6) Le Poétique dans le rustique

Comment ruralité et littérature peuvent-elles se rejoindre dans une expression poétique ? Les confronter revient à s’exposer à soulever l’étroite relation objective les unissant dans une logique mentale où se projettent spontanément des images représentatives de la nature et du monde rural.

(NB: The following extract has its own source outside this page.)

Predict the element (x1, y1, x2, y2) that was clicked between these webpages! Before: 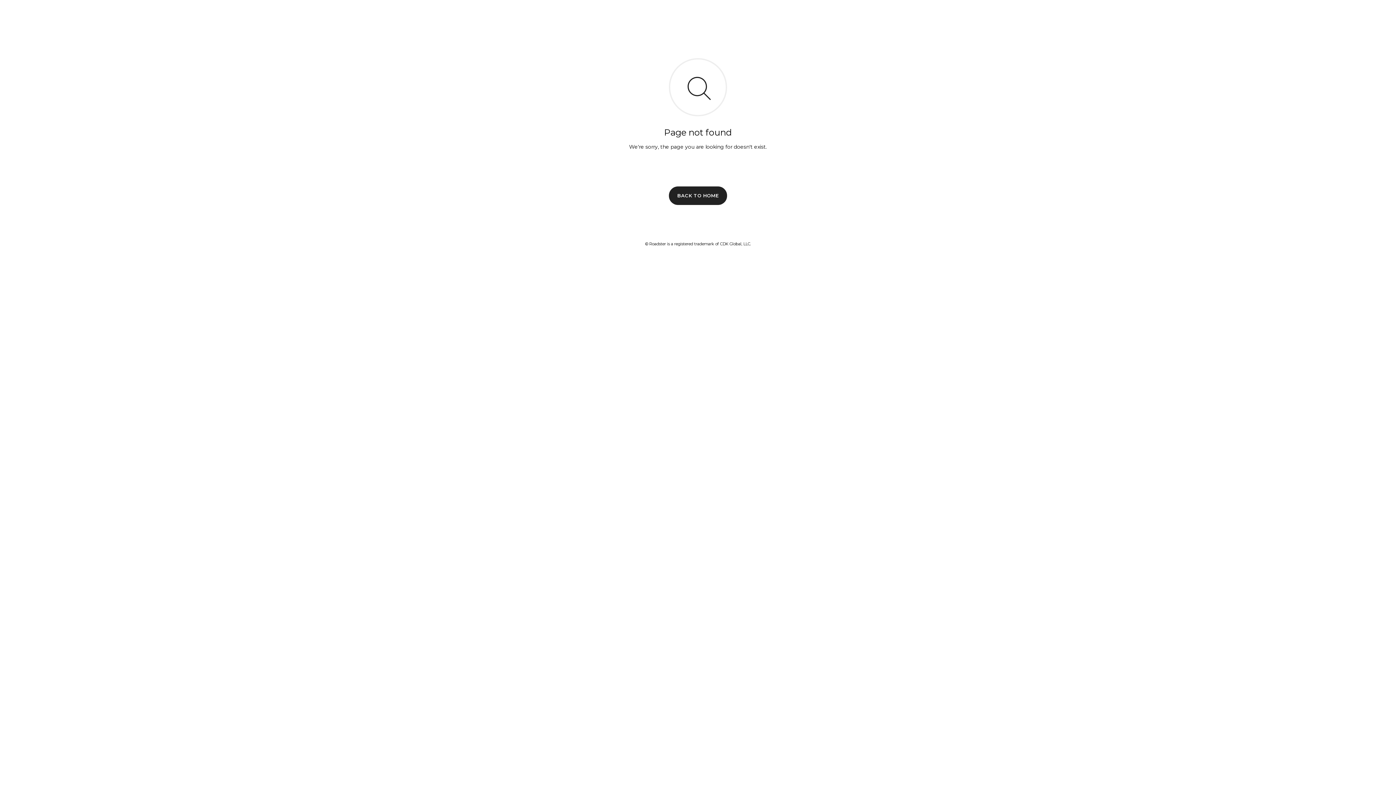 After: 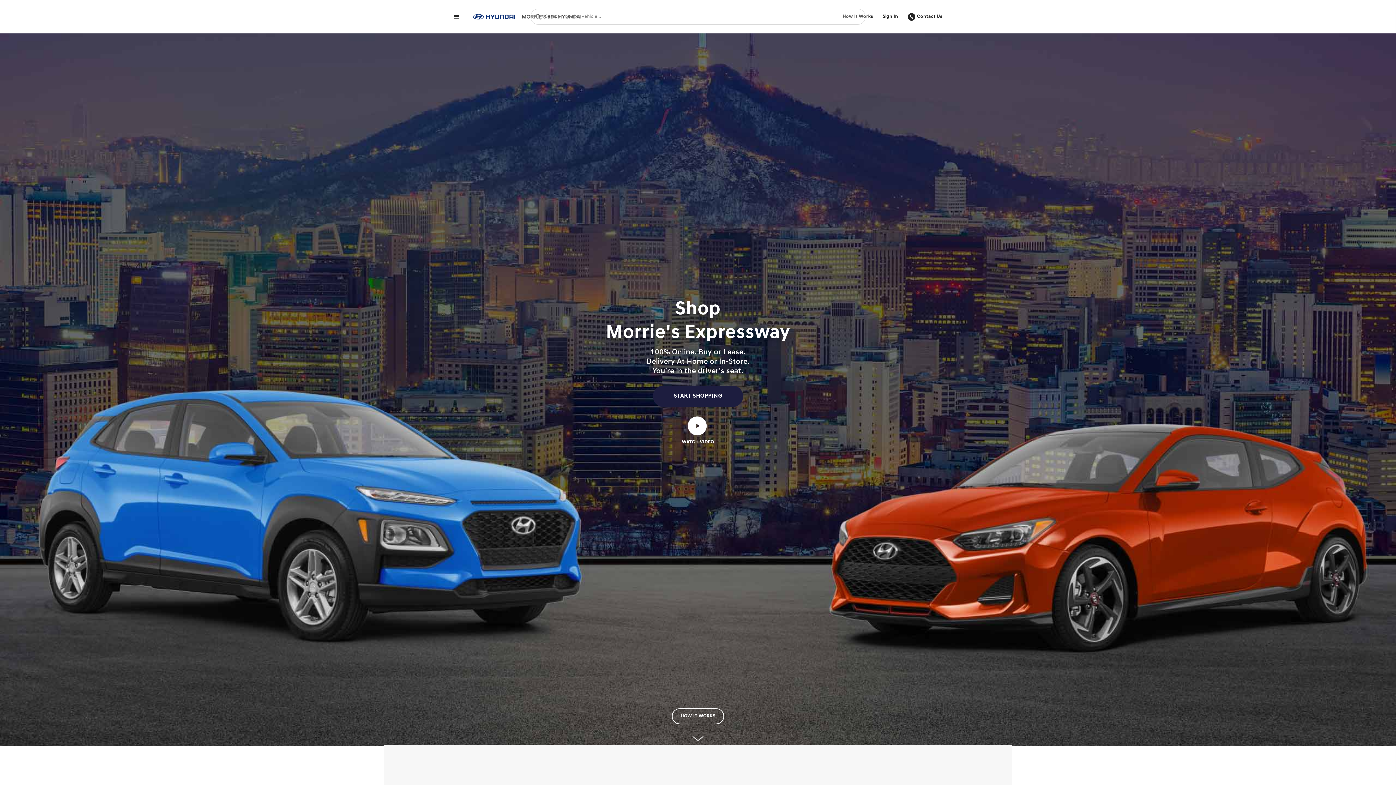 Action: label: BACK TO HOME bbox: (669, 186, 727, 204)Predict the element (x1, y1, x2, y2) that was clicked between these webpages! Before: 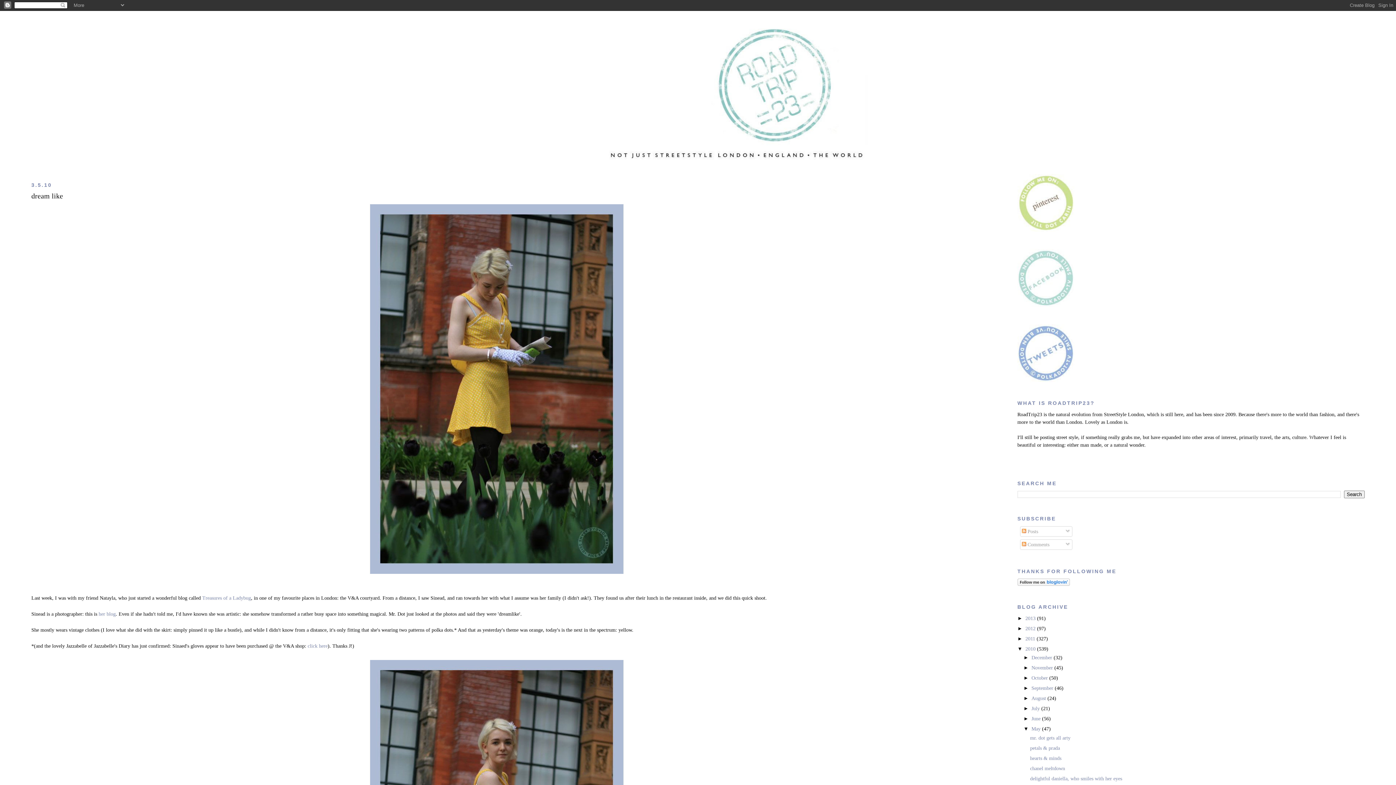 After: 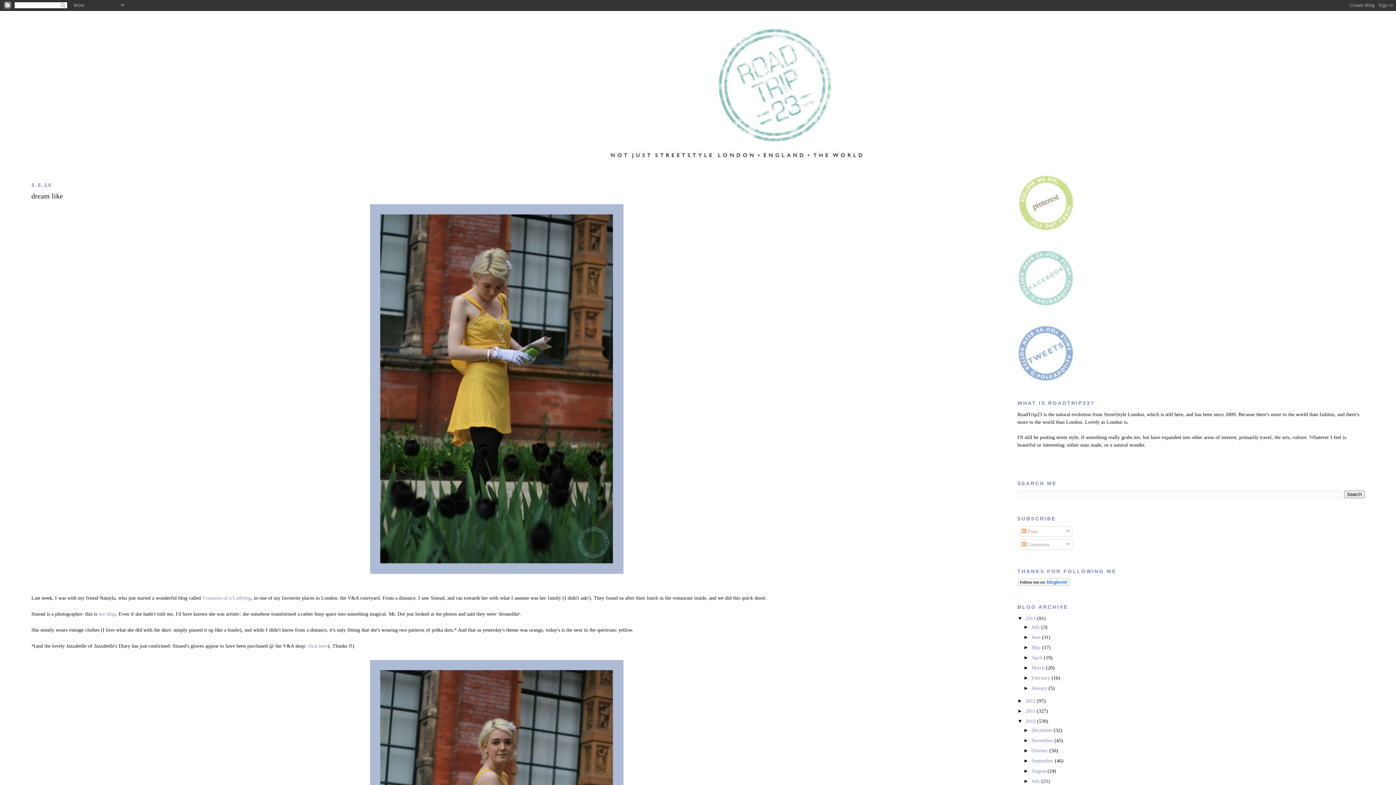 Action: label: ►   bbox: (1017, 615, 1025, 621)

Ceci dit, cette logique se donne pour tâche de symboliser les réalités qui prennent alors forme dans l’esprit humain où le reflet des dispositions subjectives de l’imaginaire contribue considérablement à l’élaboration d’un monde fictif. Ce dernier revêt la construction d’une impression consistant en l’adaptation du réel au fictif dans l’histoire. La création se veut, de ce fait, incontestablement le fruit de l’activité mentale. Cette dernière s’applique à témoigner de la capacité intellectuelle de l’agent créateur dans la production où l’on situe la tentative de communiquer le retentissement de ce cri du cœur qui met en exergue un amour à double fin : La voix féconde de la ferveur des palpitations qui font vibrer intensément corps et âme pour l’être aimé et la soumission enthousiaste de la pensée à ce dieu impersonnel qui nourrit les veines et irrigue inlassablement les tissus des zones sensorielles de l’esprit humain où nait et se développe un mouvement d’idées dont l’exaltation préhensible dans la représentation de la paysannerie l’inspiration aidant, revêt une complicité de la sensibilité et de l’imagination d’où la concrétisation d’un romantisme où l’on se fond sans réserve.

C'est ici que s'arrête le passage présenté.